#### [What the exercise asks]
Look through the lines below, find those with the word "computer", and copy them.

==============================

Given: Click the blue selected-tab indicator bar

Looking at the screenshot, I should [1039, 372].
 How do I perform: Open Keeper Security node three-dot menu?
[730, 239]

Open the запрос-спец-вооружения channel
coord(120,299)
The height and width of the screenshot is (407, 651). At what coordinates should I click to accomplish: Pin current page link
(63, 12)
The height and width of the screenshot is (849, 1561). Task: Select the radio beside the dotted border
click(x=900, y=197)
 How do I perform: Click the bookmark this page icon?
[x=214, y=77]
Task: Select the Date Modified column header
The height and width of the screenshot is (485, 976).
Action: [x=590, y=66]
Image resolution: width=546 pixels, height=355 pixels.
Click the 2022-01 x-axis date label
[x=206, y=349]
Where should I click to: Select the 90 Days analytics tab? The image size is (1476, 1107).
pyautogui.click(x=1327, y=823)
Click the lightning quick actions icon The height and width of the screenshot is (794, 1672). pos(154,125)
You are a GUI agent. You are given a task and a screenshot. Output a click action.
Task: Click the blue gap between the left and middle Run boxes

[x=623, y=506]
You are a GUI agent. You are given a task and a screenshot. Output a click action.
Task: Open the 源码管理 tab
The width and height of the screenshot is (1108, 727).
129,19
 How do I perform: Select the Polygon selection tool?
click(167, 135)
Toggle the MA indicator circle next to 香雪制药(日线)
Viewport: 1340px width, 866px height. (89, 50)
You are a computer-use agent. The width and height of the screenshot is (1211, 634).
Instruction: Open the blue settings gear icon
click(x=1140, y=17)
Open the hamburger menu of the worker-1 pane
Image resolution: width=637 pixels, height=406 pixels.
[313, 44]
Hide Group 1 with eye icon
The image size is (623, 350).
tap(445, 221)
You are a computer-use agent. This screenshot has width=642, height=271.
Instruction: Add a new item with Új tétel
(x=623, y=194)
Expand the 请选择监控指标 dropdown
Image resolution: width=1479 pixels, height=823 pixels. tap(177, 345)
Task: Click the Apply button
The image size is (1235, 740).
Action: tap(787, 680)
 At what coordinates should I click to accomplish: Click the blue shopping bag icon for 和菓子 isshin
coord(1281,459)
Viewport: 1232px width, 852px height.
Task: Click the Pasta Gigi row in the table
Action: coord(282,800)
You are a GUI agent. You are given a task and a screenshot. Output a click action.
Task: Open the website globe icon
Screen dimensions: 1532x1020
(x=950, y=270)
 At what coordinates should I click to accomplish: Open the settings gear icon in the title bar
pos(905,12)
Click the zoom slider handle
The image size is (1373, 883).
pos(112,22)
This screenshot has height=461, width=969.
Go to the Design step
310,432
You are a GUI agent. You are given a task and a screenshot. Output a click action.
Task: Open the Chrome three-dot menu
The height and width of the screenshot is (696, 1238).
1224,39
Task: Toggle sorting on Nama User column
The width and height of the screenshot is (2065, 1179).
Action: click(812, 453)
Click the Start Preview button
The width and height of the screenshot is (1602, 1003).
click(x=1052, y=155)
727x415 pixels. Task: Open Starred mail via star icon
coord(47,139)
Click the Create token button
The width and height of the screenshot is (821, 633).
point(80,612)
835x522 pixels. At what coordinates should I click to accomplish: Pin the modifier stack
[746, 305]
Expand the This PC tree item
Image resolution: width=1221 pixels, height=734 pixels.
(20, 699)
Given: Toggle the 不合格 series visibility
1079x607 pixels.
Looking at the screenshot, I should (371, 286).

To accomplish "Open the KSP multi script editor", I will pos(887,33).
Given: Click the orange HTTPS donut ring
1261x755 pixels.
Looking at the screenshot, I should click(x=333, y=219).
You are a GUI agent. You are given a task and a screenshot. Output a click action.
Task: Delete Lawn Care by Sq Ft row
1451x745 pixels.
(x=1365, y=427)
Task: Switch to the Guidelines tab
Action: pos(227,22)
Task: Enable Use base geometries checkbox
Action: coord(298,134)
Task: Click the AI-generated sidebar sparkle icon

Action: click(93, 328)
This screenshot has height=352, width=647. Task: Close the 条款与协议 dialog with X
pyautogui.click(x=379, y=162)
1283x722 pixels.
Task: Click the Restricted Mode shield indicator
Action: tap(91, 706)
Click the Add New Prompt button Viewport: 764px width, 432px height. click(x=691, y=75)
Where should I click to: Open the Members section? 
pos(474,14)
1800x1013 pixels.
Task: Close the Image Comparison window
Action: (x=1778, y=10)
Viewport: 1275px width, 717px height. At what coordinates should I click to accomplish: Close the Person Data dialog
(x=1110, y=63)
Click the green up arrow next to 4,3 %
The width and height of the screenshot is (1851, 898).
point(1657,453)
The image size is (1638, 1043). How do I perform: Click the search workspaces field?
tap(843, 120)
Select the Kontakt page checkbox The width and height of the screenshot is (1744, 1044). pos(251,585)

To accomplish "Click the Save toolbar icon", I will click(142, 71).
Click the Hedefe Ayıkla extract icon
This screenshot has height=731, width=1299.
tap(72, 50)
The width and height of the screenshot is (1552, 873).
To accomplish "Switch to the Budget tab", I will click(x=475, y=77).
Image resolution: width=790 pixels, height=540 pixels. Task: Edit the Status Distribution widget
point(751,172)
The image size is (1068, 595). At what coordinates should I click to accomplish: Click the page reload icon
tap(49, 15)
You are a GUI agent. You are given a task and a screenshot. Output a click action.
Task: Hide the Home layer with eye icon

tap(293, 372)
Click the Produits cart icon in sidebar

==============================

#### [Answer to this problem]
You are a computer-use agent. The width and height of the screenshot is (1211, 634).
You are a computer-use agent. This screenshot has width=642, height=271.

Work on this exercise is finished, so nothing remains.